Collection entries

↓

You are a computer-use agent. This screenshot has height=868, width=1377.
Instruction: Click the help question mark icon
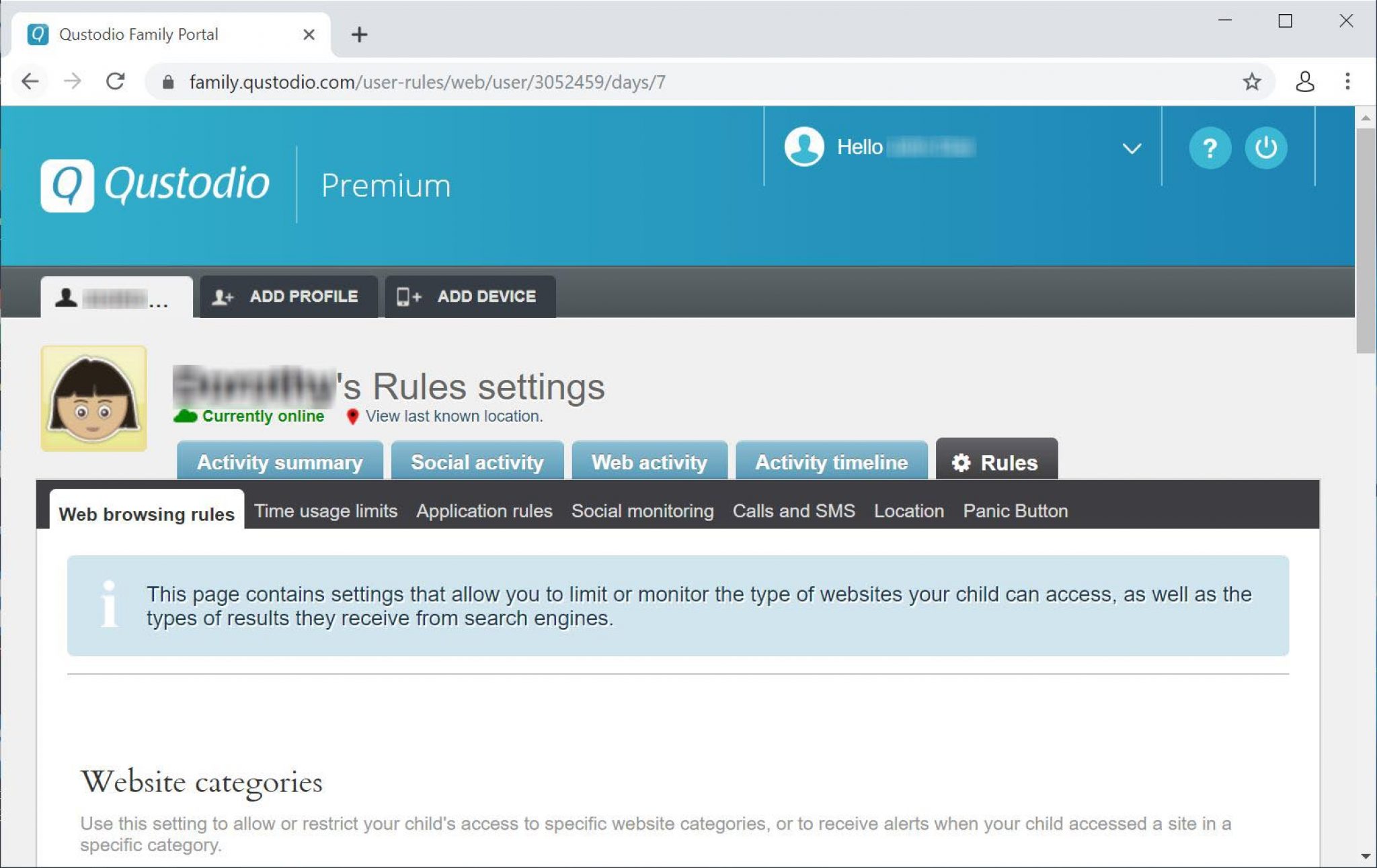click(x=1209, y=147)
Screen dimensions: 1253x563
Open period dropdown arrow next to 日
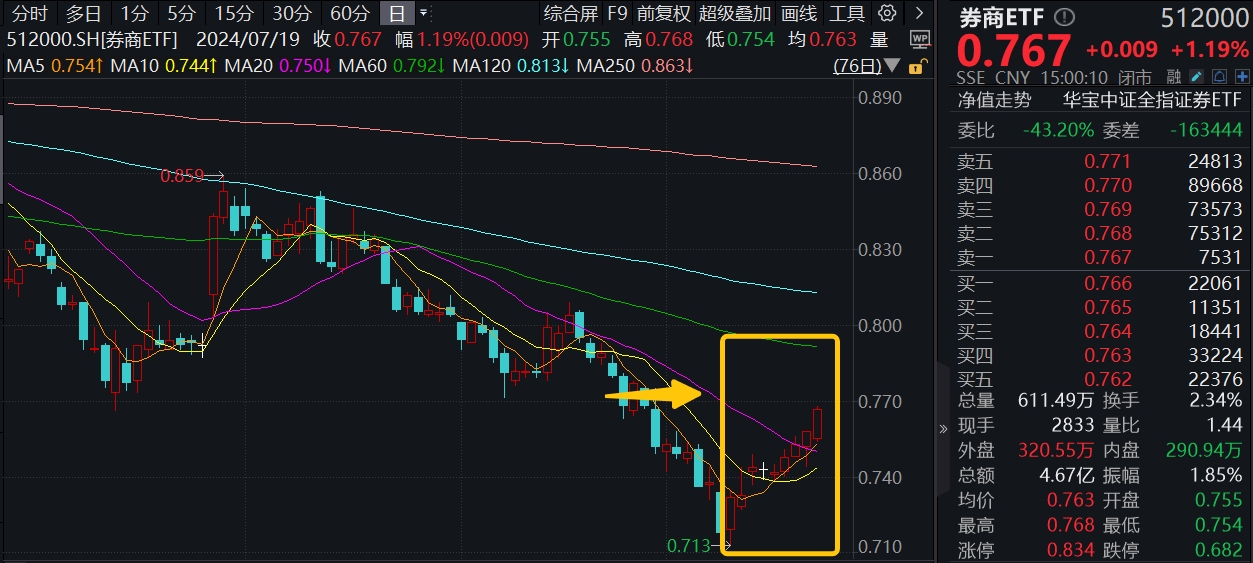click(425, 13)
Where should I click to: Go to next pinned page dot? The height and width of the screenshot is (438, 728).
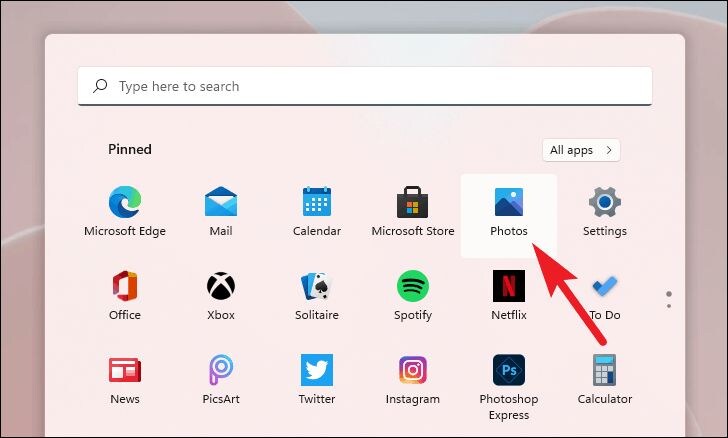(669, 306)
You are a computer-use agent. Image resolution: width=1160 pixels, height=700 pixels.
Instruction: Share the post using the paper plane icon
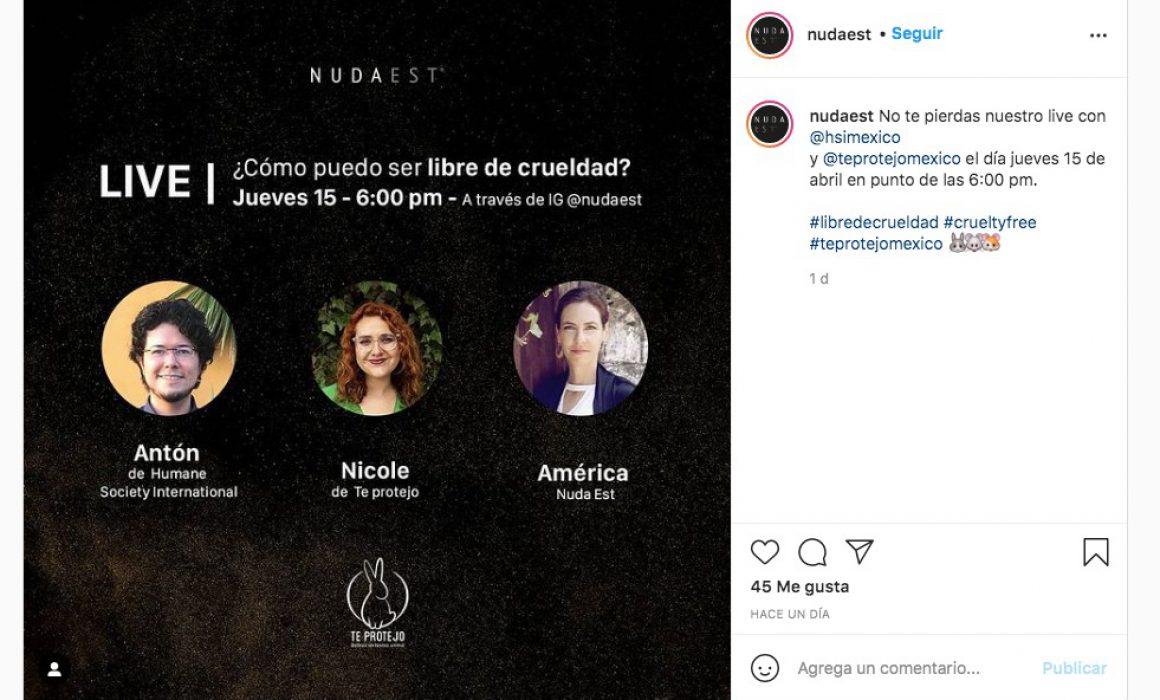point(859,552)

↑
↓

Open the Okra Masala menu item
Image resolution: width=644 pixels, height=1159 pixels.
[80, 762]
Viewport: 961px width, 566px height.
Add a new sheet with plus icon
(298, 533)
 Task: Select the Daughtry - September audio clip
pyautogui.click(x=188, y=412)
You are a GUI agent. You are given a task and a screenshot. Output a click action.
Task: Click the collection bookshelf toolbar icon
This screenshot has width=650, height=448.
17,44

↑
↓

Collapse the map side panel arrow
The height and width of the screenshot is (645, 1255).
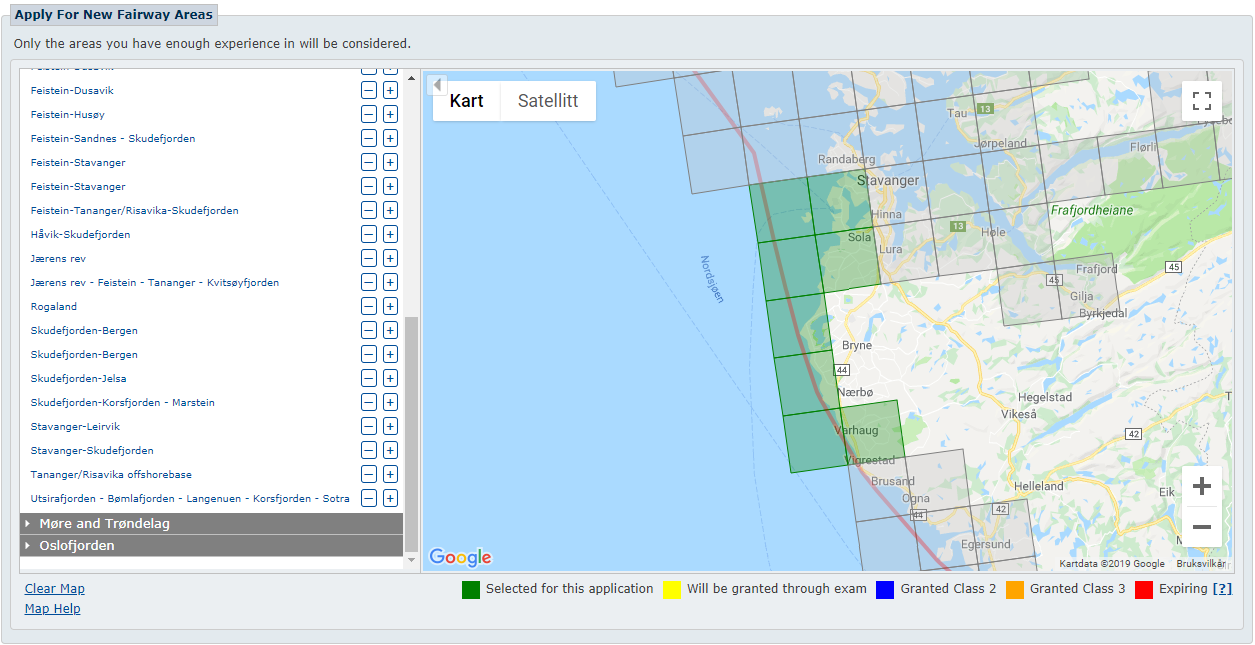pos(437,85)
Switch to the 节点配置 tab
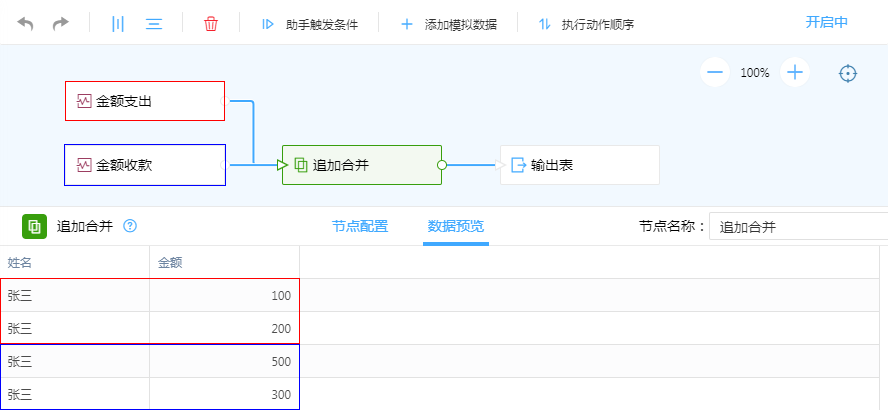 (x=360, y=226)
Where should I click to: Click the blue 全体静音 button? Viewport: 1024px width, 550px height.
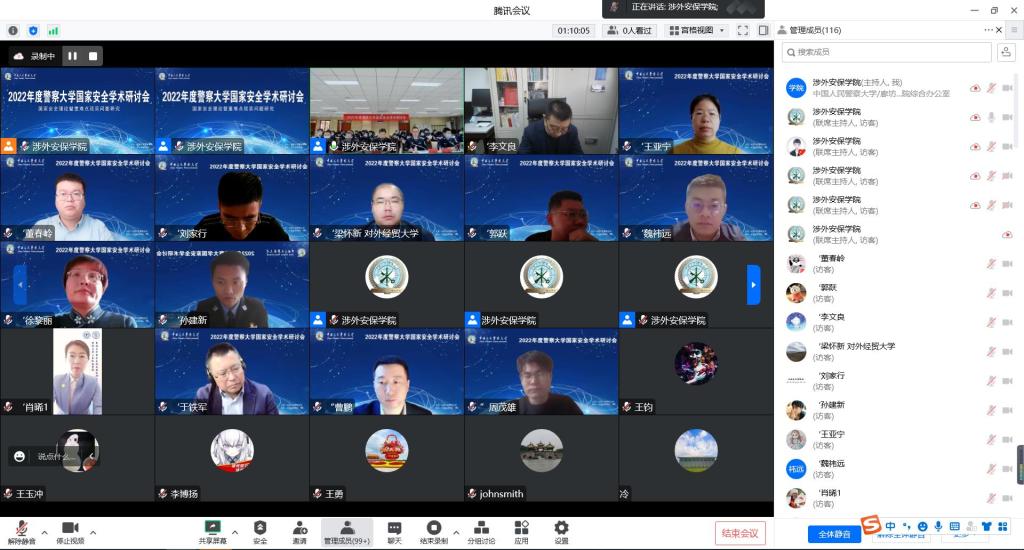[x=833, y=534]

↑

**Task brief**:
What lines in the data above carry "agent"? Return them all.

**Response for this exercise**:
You are a computer-use agent. This screenshot has height=868, width=1377.
You are a computer-use agent. Image resolution: width=1160 pixels, height=700 pixels.
You are a GUI agent. You are given a task and a screenshot. Output a click action.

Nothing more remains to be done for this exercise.